> _EXTRAIT_
____________

Voilà en détail les éléments à retenir et les conséquences juridiques à en tirer immédiatement et prévisibles à moyen terme.
1 / Les médecins peuvent continuer à prescrire, quelle que soit la dose, même haute et supérieure à 80 mg par jour.
Nous avons demandé en vain à l’ANSM de le faire savoir publiquement et par écrit aux professionnels de santé, puisque jusqu’alors seule une lettre alarmiste leur avait été adressée le 24 juillet 2017 et avait eu des conséquences dramatiques (arrêt des prescriptions et des délivrances, provoquant des difficultés et des interruptions de traitement, parfois même des rechutes).
Le Conseil d’État l’a fait pour lui (mais sur ce point ce n’est pas fini).
En milieu hospitalier public (addictologie, psychiatrie), lorsque les autres traitements ont échoué, le baclofène pourra être demandé sans que l’hôpital ne puisse le refuser (mais en dernière intention).
2 / Les pharmaciens doivent continuer à délivrer toutes les ordonnances quelle que soit la dose prescrite (= même haute).

____________

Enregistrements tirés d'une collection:

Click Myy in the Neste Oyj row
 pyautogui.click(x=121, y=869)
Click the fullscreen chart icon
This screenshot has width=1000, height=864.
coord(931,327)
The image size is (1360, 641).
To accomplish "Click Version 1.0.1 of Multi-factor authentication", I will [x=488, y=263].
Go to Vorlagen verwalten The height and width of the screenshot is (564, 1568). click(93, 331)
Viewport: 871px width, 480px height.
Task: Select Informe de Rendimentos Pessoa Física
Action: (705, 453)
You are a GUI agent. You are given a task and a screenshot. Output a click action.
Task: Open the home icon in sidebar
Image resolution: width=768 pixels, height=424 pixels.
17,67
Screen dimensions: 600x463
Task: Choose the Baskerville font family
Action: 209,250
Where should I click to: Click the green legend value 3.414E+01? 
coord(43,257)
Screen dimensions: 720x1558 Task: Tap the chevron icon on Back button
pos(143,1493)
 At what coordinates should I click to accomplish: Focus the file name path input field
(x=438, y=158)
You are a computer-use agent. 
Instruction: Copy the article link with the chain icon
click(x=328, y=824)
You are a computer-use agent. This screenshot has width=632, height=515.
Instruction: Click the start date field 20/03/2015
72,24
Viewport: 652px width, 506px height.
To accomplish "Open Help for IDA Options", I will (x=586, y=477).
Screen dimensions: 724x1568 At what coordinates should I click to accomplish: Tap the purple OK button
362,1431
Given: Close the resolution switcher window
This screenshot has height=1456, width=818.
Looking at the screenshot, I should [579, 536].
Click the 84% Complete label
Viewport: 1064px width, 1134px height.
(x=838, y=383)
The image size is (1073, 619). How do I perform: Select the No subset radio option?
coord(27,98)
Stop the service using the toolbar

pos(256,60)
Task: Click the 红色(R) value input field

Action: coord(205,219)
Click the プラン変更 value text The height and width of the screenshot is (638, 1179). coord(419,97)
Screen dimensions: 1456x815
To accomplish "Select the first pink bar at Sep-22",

____________

> _TRAVAIL À FAIRE_
a – Traduisez en anglais la phrase suivante de l'extrait sur le baclofène : « Les médecins peuvent continuer à prescrire, quelle que soit la dose, même haute et supérieure à 80 mg par jour. »
b – Reprenez l'extrait sur le baclofène à la suite de sa dernière phrase.

> _CORRIGÉ_
a – Doctors may continue to prescribe, whatever the dose, even a high one above 80 mg per day.

b –
3 / Le fait qu’une ordonnance soit prescrite hors RTU ou hors AMM à dose haute ne peut à lui seul être un motif de refus par le pharmacien, il doit obligatoirement se mettre en relation avec le médecin qui assure la prescription avant de refuser de délivrer, et devra disposer d’arguments médicaux personnels précis concernant le patient pour refuser la délivrance.
4 / Les personnes sous RTU peuvent continuer de recevoir une dose haute de baclofène si leur stabilisation en dépend, sans obligation d’abaisser la dose dans le temps à un rythme précis (le flou bénéficie au patient).
5 / Le Conseil d’Etat a reconnu que toutes les études que nous avons versées, non seulement BACLOVILLE comme il l’explicite mais également BACLAD, OBADE-ANGH et PINOT et al. (« des études ») démontrent toutes l’efficacité du baclofène à haute dose. Il ne faut pas négliger la portée de cette confirmation : c’est un point crucial puisque l’agence soutenait qu’aucune étude ne démontrait l’efficacité du baclofène. L’existence et la validité scientifique de ces études sont désormais gravées dans le marbre médico-légal : ils ne peuvent / pourront plus être niés ni par l’agence du médicament ni par aucune autre administration : Ministère de la Santé, HAS (etc.). Or, si l’ANSM a un champ de compétence sur les RTU et AMM, en ce qui concerne le remboursement ce sont le Ministère et la HAS qui ont compétence.
Le Conseil d’État consacre également les « autres informations », entendre par là les très nombreuses attestations des professionnels de santé et témoignages des patients et proches que nous avons collectés ( « autres informations »). Ces documents couvrent l’expérience de plus de 5100 patients. L’ANSM devra obligatoirement en tenir compte dans son examen de l’a demande dAMM.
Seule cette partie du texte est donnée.